財務省が診療所の経営状況が好転しているとして診療報酬本体のマイナス改定を求めていることに対し、日本医師会と四病院団体協議会(四病協)は11月15日、日医会館で会見を開いて合同声明を発表、医療界が一致結束して大幅な診療報酬の引き上げを求めていく姿勢をアピールした。
会見の冒頭で松本吉郎日医会長は、改定論議が本格化する中、「財務省による医療界を分断するような動きがある」と警戒感を表明。「人事院勧告3.3%を大きく上回る賃上げと物価高騰、さらに技術革新への対応には十分な原資が必要不可欠」との合同声明を読み上げながら、「医療界が一体・一丸となって、診療報酬改定の方向性について声を1つにして歩んでいく」と表明した。
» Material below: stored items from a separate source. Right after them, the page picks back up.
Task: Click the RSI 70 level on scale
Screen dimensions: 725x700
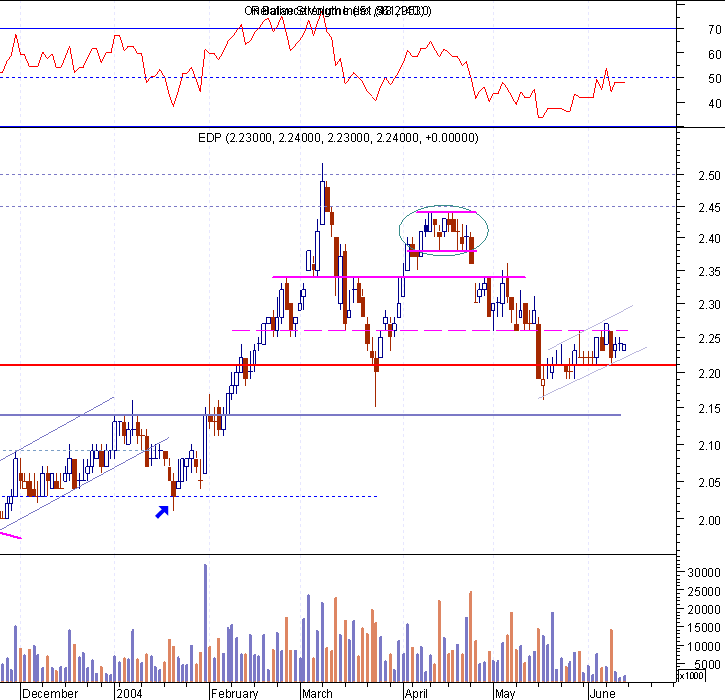Action: 714,30
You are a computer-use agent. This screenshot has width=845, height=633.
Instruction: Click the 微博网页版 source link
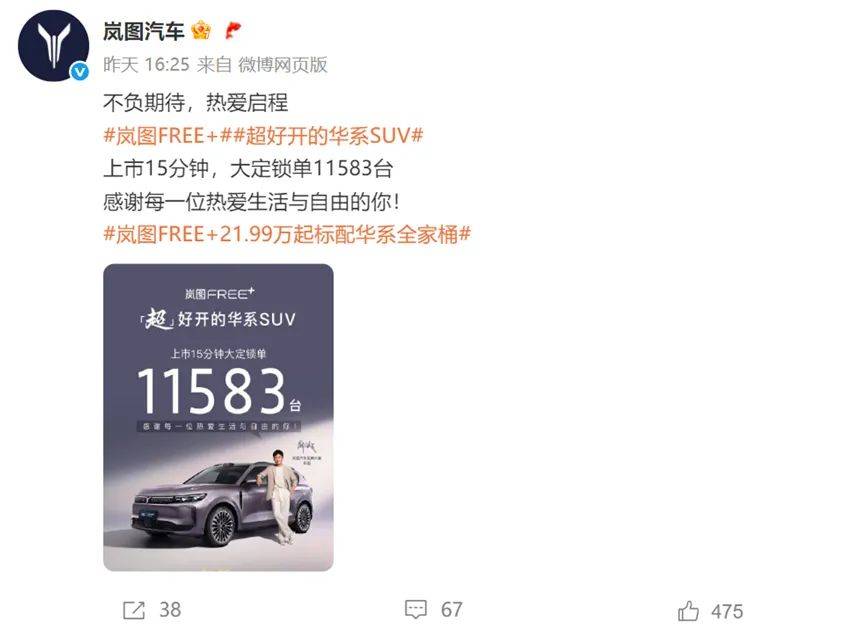tap(283, 65)
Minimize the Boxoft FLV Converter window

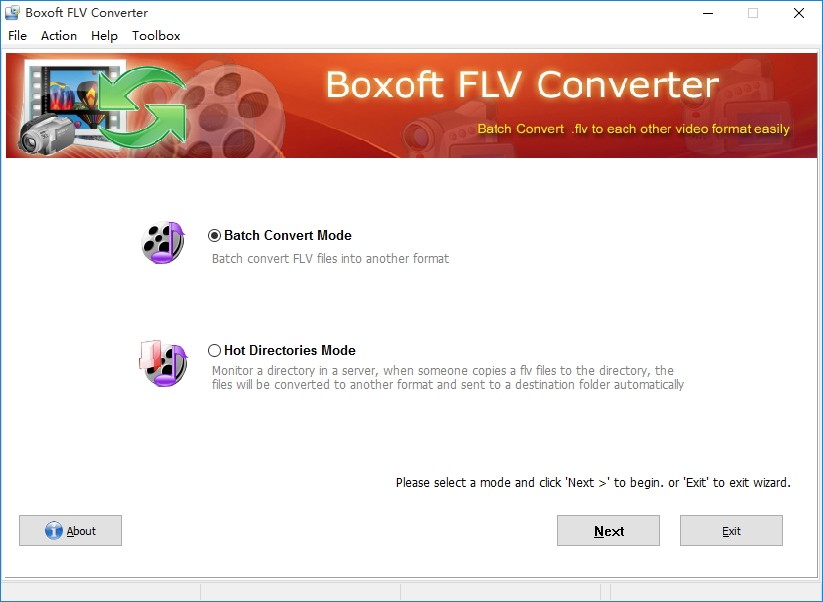pyautogui.click(x=708, y=13)
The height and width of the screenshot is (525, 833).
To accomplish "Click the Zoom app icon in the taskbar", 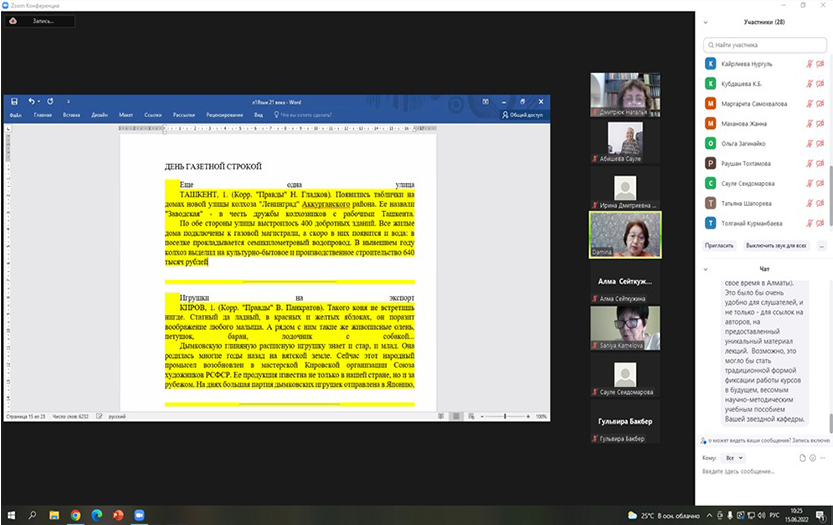I will click(x=138, y=515).
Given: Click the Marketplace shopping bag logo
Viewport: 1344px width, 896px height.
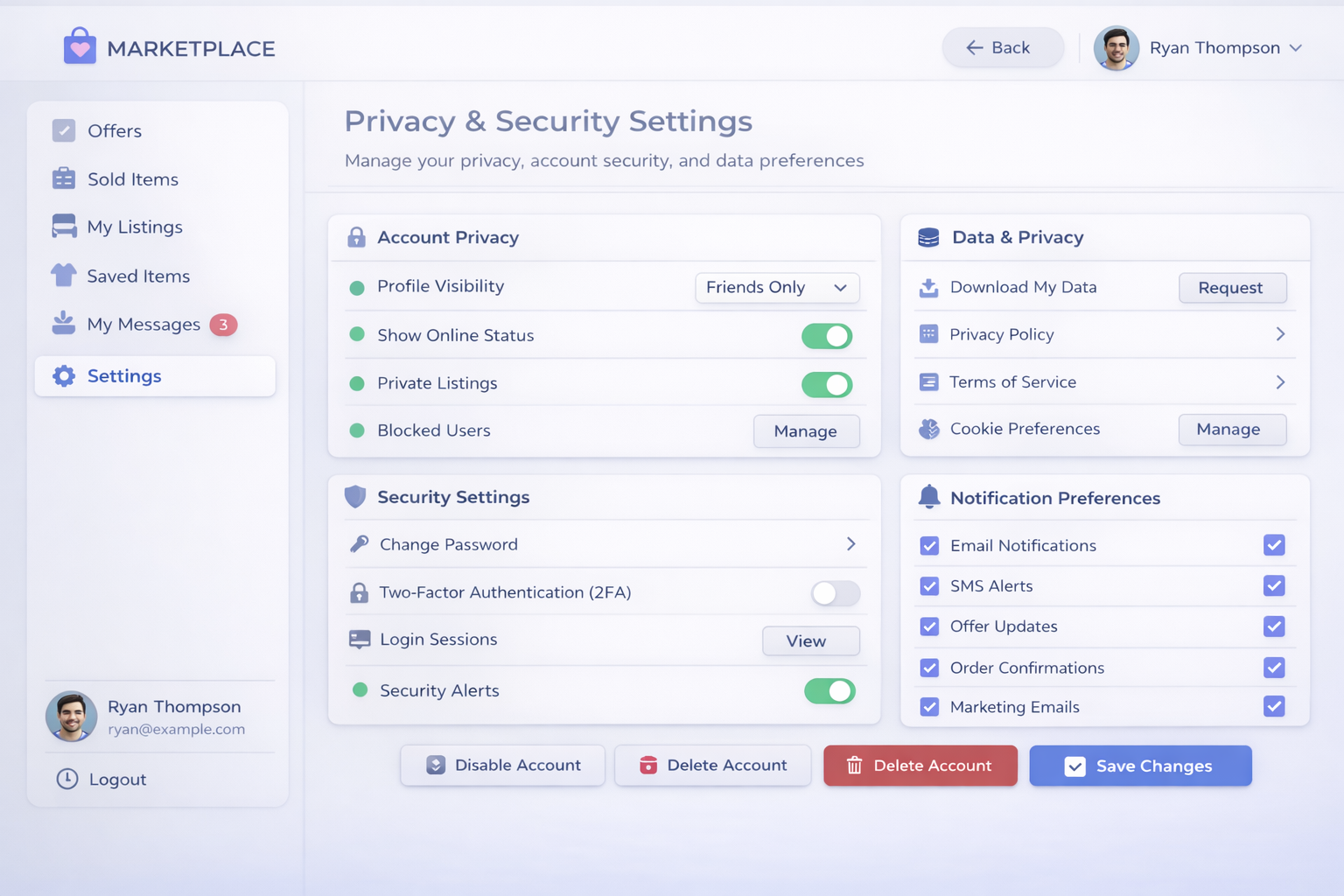Looking at the screenshot, I should (x=80, y=46).
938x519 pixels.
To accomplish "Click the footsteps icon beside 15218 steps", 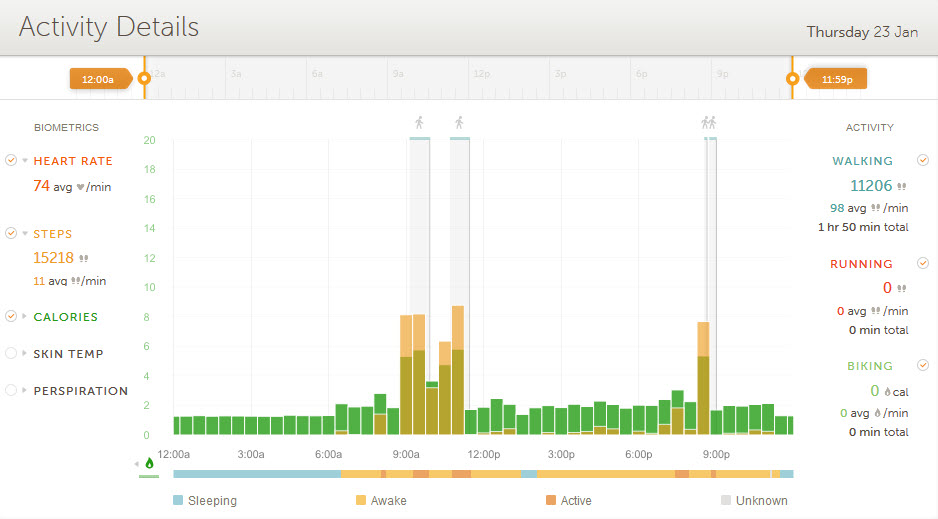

出席した病院団体の代表は、「入院基本料の引き上げが一丁目一番地。1.5倍から2倍上げてほしい」(島弘志日本病院会副会長)、「病院は賃上げの余裕がない。世間並みに上げないと他産業に流れてしまう」(猪口雄二全日本病院協会会長)、「10月以降、新型コロナの空床補助金はほとんど入らず、2023年度は利益率が初めてマイナスになることが予想される」(加納繁照日本医療法人協会会長)、「財務省は医療機関に内部留保があるかのように主張しているが、実際にそのような医療機関があるのか。持続的な賃上げは診療報酬が最適」(長瀬輝諠日本精神科病院協会顧問)として、現在の病院経営の厳しさと診療報酬の大幅な引き上げを訴えた。
さらに、診療所と病院を分ける見方については、「地域包括ケアの観点からもこれを分断するようなことはあり得ない」との意見が相次いだ。
改定論議が本格化する中、日本医師会は松本会長らが政府、与党への働きかけを強めている。11月10日の三師会合同記者会見の後、公明党に対して日医の考え方を説明。週明けの13日には自民党三役、翌14日には武見厚生労働相に対し三師会連名の要望を説明した。さらに15日の会見後には高橋英登日歯会長、山本信夫日薬会長とともに首相官邸で岸田首相と面会、大幅な引き上げを訴えた。